Do we get the spark of rapture for any work of art from elements resurrected from our own memories?
The playwright, Tennessee Williams described a memory play as a story that unfolds from the perspective of a major character. It’s a wonderful phrase that can be extended to the viewer of visual art, opening up the idea that what any of us “see” may come from what we can bring from our past experiences. This process is, of course, subjective, and frequently hard to put into words; the effects of images are not always converted into ordinary language. But we may still encounter feelings and attitudes we already know. Form in representations of the the body or a face, or of an image’s setting and colors may trigger resonances we welcome back to our consciousness.

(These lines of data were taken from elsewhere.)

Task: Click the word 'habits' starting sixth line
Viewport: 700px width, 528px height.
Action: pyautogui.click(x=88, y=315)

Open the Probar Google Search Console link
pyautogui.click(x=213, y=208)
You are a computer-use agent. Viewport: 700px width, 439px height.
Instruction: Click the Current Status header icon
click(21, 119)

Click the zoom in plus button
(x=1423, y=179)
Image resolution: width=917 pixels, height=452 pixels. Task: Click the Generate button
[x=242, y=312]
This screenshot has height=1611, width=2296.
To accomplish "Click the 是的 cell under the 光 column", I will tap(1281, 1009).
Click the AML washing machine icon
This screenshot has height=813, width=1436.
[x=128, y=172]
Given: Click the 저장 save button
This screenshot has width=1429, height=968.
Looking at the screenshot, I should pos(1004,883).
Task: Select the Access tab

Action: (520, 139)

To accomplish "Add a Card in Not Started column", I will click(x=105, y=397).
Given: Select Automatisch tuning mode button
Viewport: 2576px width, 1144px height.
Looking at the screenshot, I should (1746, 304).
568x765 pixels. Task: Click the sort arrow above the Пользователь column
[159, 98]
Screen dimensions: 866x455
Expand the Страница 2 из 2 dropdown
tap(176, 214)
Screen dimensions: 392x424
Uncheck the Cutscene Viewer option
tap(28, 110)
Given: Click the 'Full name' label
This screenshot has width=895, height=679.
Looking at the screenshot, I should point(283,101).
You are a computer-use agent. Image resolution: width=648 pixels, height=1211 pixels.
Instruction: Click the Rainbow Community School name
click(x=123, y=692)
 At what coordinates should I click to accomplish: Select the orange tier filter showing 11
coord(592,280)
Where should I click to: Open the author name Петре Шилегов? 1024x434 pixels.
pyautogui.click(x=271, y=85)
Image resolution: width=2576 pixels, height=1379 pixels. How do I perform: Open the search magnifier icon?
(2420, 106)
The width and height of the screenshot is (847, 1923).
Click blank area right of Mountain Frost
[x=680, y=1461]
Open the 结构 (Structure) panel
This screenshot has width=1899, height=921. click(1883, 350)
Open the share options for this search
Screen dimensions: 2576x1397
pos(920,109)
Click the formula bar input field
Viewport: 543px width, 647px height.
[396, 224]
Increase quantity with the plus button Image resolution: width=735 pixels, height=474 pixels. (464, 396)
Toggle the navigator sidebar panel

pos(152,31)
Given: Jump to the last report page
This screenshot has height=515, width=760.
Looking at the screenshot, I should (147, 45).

The question came up because I get asked what I “see” in the few old model railroad boxcars I collect. They are about 18 inches long. I’m tempted to say that I thought everyone had these in their living room. But—following a train of thought here—the straight answer is that they surely revisit some of the same synapses I experienced as a child crossing through the extensive rail yards in Denver. The steel behemoths were lined up for blocks, the colorful livery designs representing different railroads untouched by graffiti scribblers. Any kid in the west growing up in the middle of the last century was primed to see railroads as the transformative force reshaping the plains. These imposing lines of wheels and metal somehow became my own totems.
To be sure, children then would have to be older to learn the dreadful consequences of what all this westward expansion meant for indigenous people. But the broader point remains: do we get the spark of rapture for any work of art from elements resurrected from our memories?
I have a sense this process is why many of us respond positively to the lush landscapes of Georgia O’Keefe, Thomas Cole or Daniel Garber. To view many of their works is to revisit attributes of place that have stayed with us. Most have been fortunate to have experienced their subjects of big skies, lush lakes and forests, or vast open spaces.
Abstract expressionists and the sometimes-dreary avant-garde of the art establishment have moved on from the representative style of these older painters. But even the colored boxes and neat lines of a Mondrian can probably trigger associations—conscious or not—bubbling up from obscure experience.
Does it matter if art is another version of a memory play? Perhaps not. But self-aware artists may recognize in their own visual rhetoric echoes of impressions they already know. In the maw of a churning culture their private resource is transformed into forms that trigger different pleasures in others.